_Written problem_: Repeat the stretch of entries from the line containing "How do I perform: Bookmark the post?" through the last of the entries, word for word, with the pictures left out.

_Stored records_:

** START **

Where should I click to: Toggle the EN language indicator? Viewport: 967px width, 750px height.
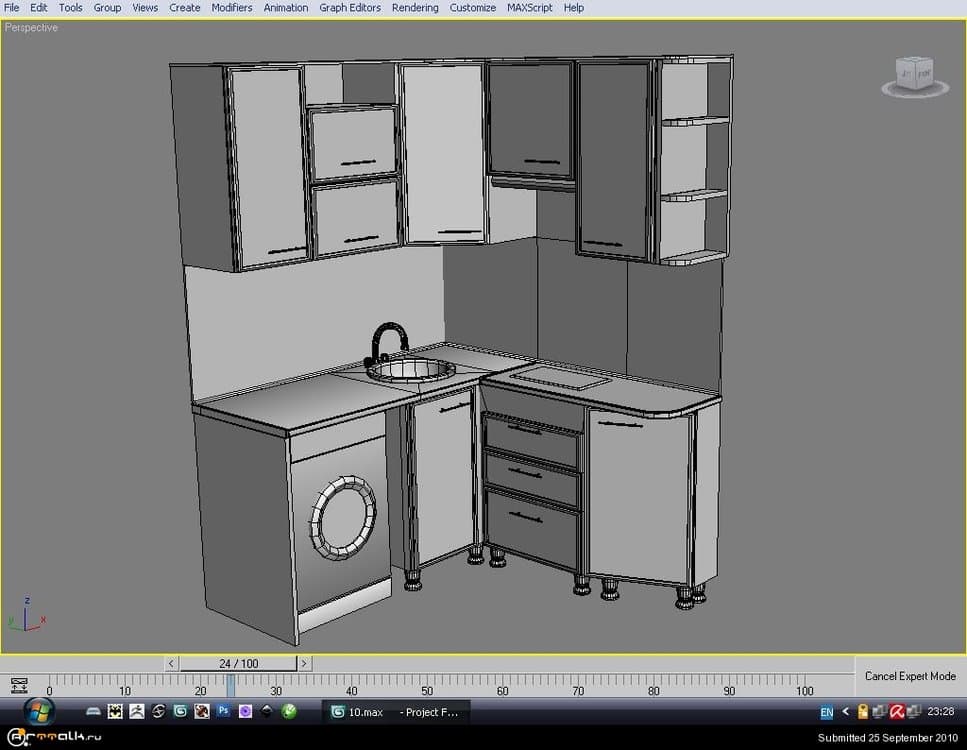(826, 713)
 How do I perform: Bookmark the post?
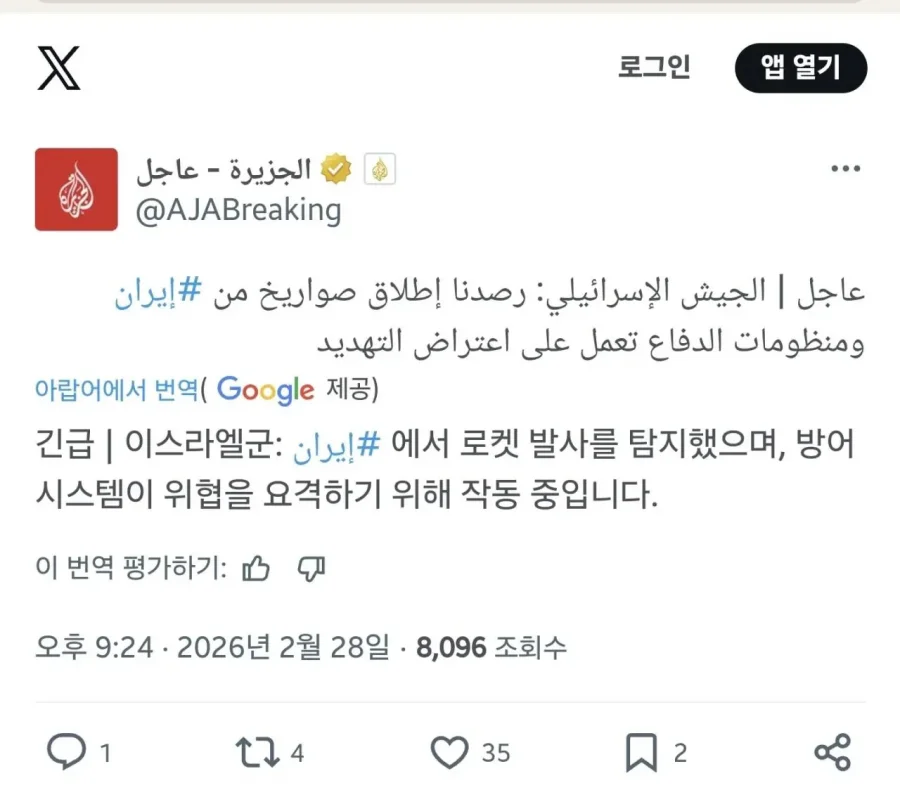tap(640, 752)
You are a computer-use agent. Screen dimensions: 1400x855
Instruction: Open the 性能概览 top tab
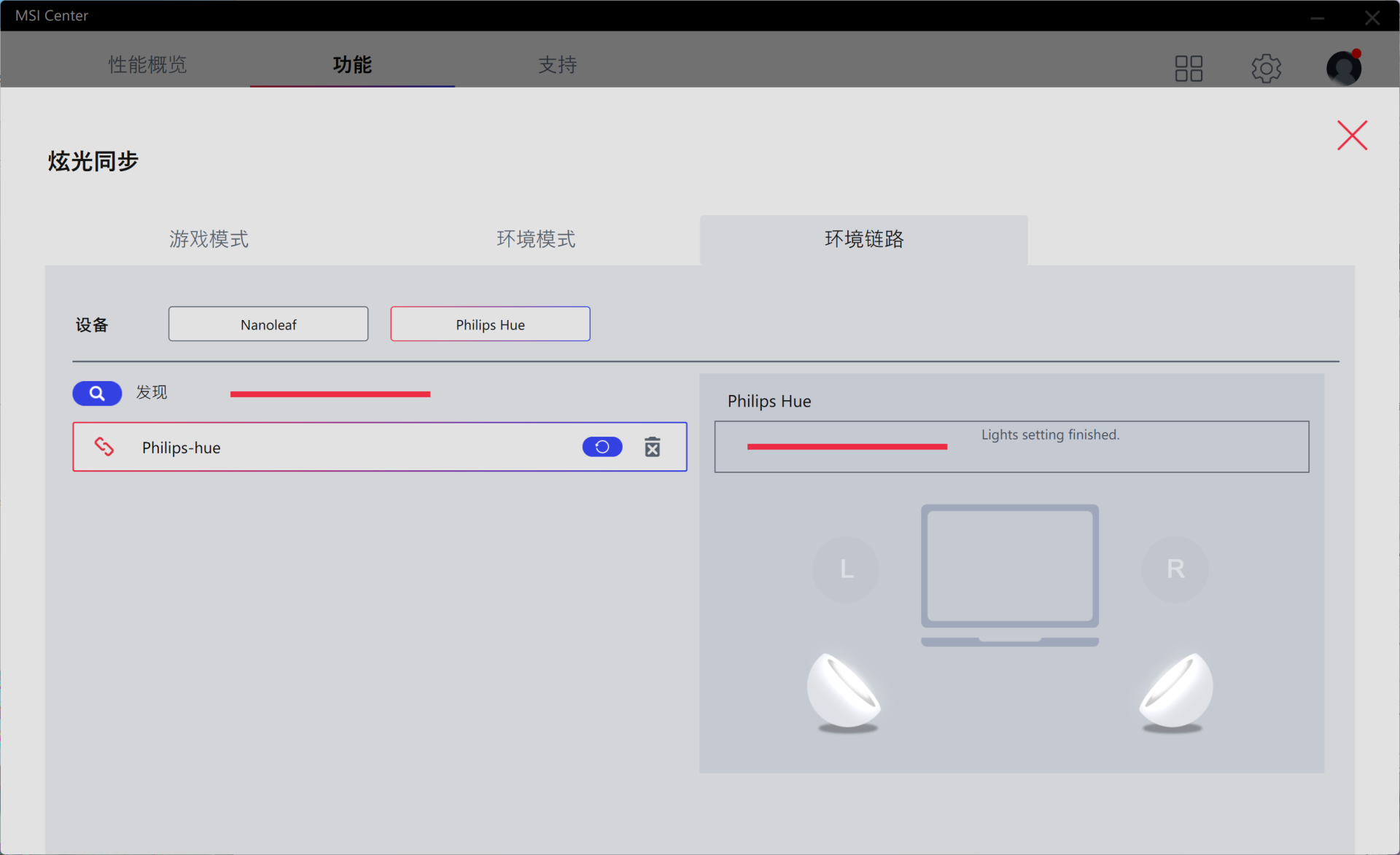147,65
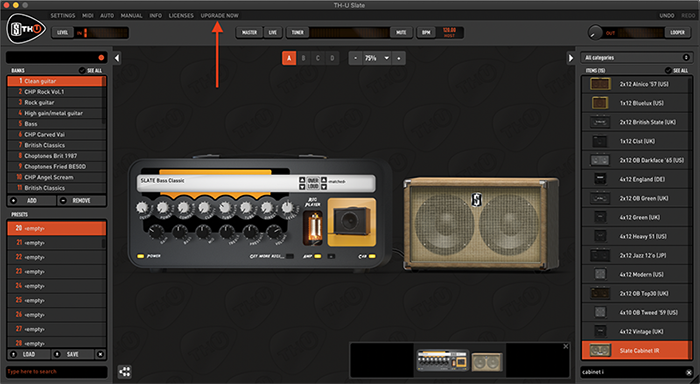Viewport: 700px width, 384px height.
Task: Clear the cabinet search field
Action: [688, 372]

** END **

_Right answer_:
 How do I perform: Bookmark the post?
tap(640, 752)
You are a computer-use agent. Screen dimensions: 1400x855
Instruction: Open the 性能概览 top tab
147,65
Viewport: 700px width, 384px height.
Task: Clear the cabinet search field
Action: [688, 372]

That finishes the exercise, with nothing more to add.